[Exercise details]
Using the records below, quote only the span that opens with the line containing "Where should I click to: Open the 搜索条件" and closes with the line containing "Open the @prayingmedic profile handle", exactly and inclusively.

----

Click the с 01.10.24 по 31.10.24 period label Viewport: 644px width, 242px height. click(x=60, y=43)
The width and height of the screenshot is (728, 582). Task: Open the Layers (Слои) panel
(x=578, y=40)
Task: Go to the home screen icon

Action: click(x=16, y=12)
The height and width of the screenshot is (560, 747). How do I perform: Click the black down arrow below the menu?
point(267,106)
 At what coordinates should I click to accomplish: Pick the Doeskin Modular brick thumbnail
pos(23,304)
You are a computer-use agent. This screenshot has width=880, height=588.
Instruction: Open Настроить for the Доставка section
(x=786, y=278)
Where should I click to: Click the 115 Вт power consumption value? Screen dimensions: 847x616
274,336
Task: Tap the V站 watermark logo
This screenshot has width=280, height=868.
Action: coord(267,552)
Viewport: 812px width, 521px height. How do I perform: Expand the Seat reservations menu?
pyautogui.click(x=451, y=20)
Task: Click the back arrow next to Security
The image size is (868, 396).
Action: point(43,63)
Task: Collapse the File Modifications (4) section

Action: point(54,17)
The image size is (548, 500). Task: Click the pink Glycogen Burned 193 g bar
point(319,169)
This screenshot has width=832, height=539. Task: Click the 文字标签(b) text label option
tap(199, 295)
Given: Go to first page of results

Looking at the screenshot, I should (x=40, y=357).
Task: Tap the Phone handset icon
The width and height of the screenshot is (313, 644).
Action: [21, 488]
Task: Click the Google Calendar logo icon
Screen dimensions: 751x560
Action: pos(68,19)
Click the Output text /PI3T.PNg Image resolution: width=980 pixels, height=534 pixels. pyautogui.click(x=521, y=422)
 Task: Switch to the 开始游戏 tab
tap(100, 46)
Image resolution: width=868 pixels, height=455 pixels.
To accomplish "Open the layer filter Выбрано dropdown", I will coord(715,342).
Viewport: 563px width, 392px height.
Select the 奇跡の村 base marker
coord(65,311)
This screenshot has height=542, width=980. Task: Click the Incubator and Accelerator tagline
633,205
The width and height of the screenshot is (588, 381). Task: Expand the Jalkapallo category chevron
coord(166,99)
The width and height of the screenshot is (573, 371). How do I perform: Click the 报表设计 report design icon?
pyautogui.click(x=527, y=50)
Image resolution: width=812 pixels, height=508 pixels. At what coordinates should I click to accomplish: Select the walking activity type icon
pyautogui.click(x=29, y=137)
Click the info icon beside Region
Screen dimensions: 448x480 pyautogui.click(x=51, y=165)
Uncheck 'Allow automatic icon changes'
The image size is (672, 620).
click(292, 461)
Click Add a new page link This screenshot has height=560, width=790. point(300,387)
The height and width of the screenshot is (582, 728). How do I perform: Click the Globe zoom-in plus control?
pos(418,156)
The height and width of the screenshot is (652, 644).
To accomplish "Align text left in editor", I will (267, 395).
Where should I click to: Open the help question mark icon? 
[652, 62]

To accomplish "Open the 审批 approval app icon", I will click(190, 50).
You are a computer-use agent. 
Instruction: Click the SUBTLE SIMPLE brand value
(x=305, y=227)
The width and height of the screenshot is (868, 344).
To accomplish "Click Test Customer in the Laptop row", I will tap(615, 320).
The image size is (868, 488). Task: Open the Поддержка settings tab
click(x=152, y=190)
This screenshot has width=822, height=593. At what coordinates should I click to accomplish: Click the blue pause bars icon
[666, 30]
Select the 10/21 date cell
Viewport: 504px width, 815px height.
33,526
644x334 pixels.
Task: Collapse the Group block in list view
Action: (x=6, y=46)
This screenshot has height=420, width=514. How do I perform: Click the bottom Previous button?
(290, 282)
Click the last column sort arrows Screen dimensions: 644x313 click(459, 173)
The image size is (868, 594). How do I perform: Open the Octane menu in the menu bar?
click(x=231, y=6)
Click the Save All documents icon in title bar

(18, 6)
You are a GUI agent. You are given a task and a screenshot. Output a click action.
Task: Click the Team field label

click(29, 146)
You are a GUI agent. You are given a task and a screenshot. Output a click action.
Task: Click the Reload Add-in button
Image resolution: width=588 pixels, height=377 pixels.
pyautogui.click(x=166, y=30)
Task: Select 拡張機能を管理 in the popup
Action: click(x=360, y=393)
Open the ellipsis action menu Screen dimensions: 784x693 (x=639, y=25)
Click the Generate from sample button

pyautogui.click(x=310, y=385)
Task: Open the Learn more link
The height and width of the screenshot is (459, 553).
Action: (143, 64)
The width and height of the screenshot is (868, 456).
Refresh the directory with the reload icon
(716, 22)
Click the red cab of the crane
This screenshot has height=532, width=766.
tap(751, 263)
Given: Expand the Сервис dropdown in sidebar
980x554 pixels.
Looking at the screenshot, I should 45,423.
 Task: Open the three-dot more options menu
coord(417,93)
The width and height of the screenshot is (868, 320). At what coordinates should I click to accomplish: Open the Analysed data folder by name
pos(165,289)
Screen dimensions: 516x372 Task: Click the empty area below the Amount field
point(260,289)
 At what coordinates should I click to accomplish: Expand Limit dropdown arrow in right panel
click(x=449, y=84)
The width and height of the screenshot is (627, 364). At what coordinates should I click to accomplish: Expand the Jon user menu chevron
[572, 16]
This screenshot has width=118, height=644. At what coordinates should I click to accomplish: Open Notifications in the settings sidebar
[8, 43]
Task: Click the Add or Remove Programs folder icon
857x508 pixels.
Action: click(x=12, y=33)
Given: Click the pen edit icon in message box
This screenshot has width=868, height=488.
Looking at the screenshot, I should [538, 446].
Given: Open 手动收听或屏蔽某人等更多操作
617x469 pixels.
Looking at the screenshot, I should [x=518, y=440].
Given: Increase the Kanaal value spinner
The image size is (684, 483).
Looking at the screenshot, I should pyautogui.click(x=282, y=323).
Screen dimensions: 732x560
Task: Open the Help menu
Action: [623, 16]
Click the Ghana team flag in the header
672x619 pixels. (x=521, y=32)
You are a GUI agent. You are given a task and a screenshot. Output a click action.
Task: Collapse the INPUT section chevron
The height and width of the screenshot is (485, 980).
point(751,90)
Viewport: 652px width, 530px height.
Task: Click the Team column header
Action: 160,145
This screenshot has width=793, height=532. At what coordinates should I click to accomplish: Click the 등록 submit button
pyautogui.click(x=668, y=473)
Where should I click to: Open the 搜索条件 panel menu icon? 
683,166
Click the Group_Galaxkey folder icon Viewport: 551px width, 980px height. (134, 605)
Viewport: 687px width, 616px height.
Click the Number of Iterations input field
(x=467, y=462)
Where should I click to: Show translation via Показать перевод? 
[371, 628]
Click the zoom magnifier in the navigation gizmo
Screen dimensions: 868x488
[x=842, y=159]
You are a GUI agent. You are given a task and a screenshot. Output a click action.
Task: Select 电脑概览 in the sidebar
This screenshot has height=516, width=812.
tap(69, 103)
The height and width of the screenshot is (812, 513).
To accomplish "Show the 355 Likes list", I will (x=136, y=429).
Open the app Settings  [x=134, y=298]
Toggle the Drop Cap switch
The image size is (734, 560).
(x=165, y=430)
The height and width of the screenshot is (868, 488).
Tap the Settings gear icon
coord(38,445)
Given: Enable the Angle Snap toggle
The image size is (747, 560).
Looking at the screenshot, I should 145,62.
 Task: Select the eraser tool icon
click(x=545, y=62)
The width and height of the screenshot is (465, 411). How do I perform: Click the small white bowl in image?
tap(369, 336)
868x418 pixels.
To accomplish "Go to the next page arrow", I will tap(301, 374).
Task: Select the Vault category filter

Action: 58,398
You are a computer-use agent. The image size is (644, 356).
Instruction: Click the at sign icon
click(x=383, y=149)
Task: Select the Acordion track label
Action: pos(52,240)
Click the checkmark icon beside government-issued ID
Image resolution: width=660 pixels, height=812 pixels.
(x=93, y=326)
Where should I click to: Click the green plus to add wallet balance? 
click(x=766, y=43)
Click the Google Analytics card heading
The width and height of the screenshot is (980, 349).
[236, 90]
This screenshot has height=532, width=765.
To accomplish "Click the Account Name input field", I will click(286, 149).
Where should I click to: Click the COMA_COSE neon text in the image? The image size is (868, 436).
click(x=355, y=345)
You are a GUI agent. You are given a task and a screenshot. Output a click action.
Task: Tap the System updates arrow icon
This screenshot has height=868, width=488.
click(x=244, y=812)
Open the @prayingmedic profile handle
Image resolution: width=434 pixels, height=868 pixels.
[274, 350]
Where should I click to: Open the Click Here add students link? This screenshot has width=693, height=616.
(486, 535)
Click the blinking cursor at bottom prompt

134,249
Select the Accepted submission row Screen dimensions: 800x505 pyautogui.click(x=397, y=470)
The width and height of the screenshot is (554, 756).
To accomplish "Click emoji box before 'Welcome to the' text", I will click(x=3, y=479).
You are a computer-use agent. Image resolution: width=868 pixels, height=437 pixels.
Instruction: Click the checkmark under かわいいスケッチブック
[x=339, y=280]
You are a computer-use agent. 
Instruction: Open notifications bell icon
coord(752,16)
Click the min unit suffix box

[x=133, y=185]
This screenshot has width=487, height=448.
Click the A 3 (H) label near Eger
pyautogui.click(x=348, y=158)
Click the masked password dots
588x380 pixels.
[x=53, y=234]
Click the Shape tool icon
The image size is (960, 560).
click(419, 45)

----

[Completed exercise]
Where should I click to: Open the 搜索条件 panel menu icon? 
683,166
Click the Group_Galaxkey folder icon Viewport: 551px width, 980px height. (134, 605)
Viewport: 687px width, 616px height.
Click the Number of Iterations input field
(x=467, y=462)
Where should I click to: Show translation via Показать перевод? 
[371, 628]
Click the zoom magnifier in the navigation gizmo
Screen dimensions: 868x488
[x=842, y=159]
You are a GUI agent. You are given a task and a screenshot. Output a click action.
Task: Select 电脑概览 in the sidebar
This screenshot has height=516, width=812.
tap(69, 103)
The height and width of the screenshot is (812, 513).
To accomplish "Show the 355 Likes list", I will (x=136, y=429).
Open the app Settings  [x=134, y=298]
Toggle the Drop Cap switch
The image size is (734, 560).
(x=165, y=430)
The height and width of the screenshot is (868, 488).
Tap the Settings gear icon
coord(38,445)
Given: Enable the Angle Snap toggle
The image size is (747, 560).
Looking at the screenshot, I should 145,62.
 Task: Select the eraser tool icon
click(x=545, y=62)
The width and height of the screenshot is (465, 411). How do I perform: Click the small white bowl in image?
tap(369, 336)
868x418 pixels.
To accomplish "Go to the next page arrow", I will tap(301, 374).
Task: Select the Vault category filter

Action: 58,398
You are a computer-use agent. The image size is (644, 356).
Instruction: Click the at sign icon
click(x=383, y=149)
Task: Select the Acordion track label
Action: pos(52,240)
Click the checkmark icon beside government-issued ID
Image resolution: width=660 pixels, height=812 pixels.
(x=93, y=326)
Where should I click to: Click the green plus to add wallet balance? 
click(x=766, y=43)
Click the Google Analytics card heading
The width and height of the screenshot is (980, 349).
[236, 90]
This screenshot has height=532, width=765.
To accomplish "Click the Account Name input field", I will click(286, 149).
Where should I click to: Click the COMA_COSE neon text in the image? The image size is (868, 436).
click(x=355, y=345)
You are a GUI agent. You are given a task and a screenshot. Output a click action.
Task: Tap the System updates arrow icon
This screenshot has height=868, width=488.
click(x=244, y=812)
Open the @prayingmedic profile handle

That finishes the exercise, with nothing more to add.